Attached to: Companies Coming Around To Piracy's Upside?
The bits-for-money industries will never die completely, as people want to watch/listen to/play stuff and will pay for it. But I assert that the produce-once-sell-indefinitely model is doomed, just because it's inconsistent with what information is.
First, do you really think the average consumer takes an ontological approach toward information and then decides not buy things based on that? Second, do you even listen to what you're saying? You're arguing that because something can be reproduced flawlessly, that the creator of that information should be fine with not being compensated when it is shared with everyone. What if they want to be compensated for each person that decides to partake of their digital good?

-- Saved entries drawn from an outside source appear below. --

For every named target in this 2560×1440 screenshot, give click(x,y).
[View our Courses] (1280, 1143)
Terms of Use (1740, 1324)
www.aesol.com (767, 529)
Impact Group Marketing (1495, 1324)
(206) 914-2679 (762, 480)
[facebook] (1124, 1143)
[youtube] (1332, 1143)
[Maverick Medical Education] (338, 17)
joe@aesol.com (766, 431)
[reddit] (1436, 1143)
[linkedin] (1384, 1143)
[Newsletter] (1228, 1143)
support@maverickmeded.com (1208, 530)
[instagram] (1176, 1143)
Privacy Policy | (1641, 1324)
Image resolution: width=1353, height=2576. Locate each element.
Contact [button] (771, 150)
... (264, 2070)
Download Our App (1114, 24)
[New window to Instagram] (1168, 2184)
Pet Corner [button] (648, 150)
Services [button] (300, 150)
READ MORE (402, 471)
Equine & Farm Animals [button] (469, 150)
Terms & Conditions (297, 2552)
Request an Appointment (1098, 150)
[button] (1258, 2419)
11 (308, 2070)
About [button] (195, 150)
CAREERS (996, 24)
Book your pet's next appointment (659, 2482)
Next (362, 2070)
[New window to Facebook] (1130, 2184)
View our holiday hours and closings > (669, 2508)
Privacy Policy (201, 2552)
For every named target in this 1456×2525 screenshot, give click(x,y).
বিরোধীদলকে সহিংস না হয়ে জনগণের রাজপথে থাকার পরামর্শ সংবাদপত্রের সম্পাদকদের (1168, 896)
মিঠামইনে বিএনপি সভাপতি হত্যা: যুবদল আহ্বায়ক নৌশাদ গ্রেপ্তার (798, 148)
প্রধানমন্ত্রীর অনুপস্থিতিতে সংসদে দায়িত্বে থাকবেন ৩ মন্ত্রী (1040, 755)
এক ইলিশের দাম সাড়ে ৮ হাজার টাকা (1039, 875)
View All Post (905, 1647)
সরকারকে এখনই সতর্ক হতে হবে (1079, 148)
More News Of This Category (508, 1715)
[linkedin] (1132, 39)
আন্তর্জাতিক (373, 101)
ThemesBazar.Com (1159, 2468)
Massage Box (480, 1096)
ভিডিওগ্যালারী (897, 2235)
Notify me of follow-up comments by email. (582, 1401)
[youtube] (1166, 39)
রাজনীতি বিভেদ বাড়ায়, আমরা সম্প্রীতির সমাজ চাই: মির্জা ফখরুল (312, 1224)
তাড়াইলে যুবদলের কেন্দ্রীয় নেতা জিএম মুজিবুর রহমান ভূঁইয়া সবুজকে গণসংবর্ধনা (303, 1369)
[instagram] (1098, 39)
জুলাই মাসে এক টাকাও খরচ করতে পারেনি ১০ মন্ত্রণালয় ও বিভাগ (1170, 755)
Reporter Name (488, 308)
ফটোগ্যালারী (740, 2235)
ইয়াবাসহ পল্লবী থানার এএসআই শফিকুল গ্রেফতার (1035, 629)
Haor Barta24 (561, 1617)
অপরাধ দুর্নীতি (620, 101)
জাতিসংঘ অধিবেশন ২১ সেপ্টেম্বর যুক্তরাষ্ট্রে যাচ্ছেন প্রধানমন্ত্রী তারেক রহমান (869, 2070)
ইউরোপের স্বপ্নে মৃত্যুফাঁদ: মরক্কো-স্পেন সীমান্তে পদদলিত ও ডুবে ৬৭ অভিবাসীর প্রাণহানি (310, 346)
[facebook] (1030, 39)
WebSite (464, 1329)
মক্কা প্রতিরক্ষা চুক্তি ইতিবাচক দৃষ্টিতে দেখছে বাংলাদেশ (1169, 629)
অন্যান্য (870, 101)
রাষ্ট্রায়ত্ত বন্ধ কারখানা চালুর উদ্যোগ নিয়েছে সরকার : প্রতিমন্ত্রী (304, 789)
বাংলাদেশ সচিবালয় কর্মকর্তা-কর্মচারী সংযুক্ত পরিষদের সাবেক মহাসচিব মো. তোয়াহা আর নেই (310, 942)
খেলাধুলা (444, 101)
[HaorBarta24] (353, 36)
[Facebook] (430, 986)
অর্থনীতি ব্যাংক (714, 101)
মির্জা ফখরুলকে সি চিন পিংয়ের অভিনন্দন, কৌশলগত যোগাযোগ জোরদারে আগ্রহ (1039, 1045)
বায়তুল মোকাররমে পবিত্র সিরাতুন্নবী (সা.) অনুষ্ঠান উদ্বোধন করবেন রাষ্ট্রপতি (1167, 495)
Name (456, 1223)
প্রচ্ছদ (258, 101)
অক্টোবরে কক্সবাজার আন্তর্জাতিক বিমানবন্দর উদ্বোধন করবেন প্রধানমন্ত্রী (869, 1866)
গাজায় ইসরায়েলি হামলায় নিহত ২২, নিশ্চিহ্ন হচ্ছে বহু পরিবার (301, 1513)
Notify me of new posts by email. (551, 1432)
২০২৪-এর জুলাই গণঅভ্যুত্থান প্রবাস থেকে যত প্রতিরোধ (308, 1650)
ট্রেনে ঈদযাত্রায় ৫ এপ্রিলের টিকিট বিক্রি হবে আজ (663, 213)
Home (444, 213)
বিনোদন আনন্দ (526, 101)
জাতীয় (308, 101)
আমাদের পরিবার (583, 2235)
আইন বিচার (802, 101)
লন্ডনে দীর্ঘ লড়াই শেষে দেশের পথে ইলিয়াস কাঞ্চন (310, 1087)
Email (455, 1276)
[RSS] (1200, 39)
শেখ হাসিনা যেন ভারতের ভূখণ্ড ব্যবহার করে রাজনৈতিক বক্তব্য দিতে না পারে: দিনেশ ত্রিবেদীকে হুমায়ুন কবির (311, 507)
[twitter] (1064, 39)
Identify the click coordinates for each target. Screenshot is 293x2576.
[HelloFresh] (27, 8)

What we have now is people rationalizing their blatant disrespect for this wish by arguing that because it is easy to do, it should be legalized. That is what this argument is all about: using products that other people have created AGAINST the terms of use the creators released them under. It is disrespect, plain and simple. Quit hiding behind all your bullshit excuses about the nature of information, the exact definition of the word 'steal,' the fact that the RIAA makes sure the artist gets nothing, or how Microsoft is morally wrong in your little world view. This is entirely about you disrespecting other people because you feel entitled to things.
So, please, defend the fact that you're insulting the creator by taking what they spent hundreds or thousands of hours on for free.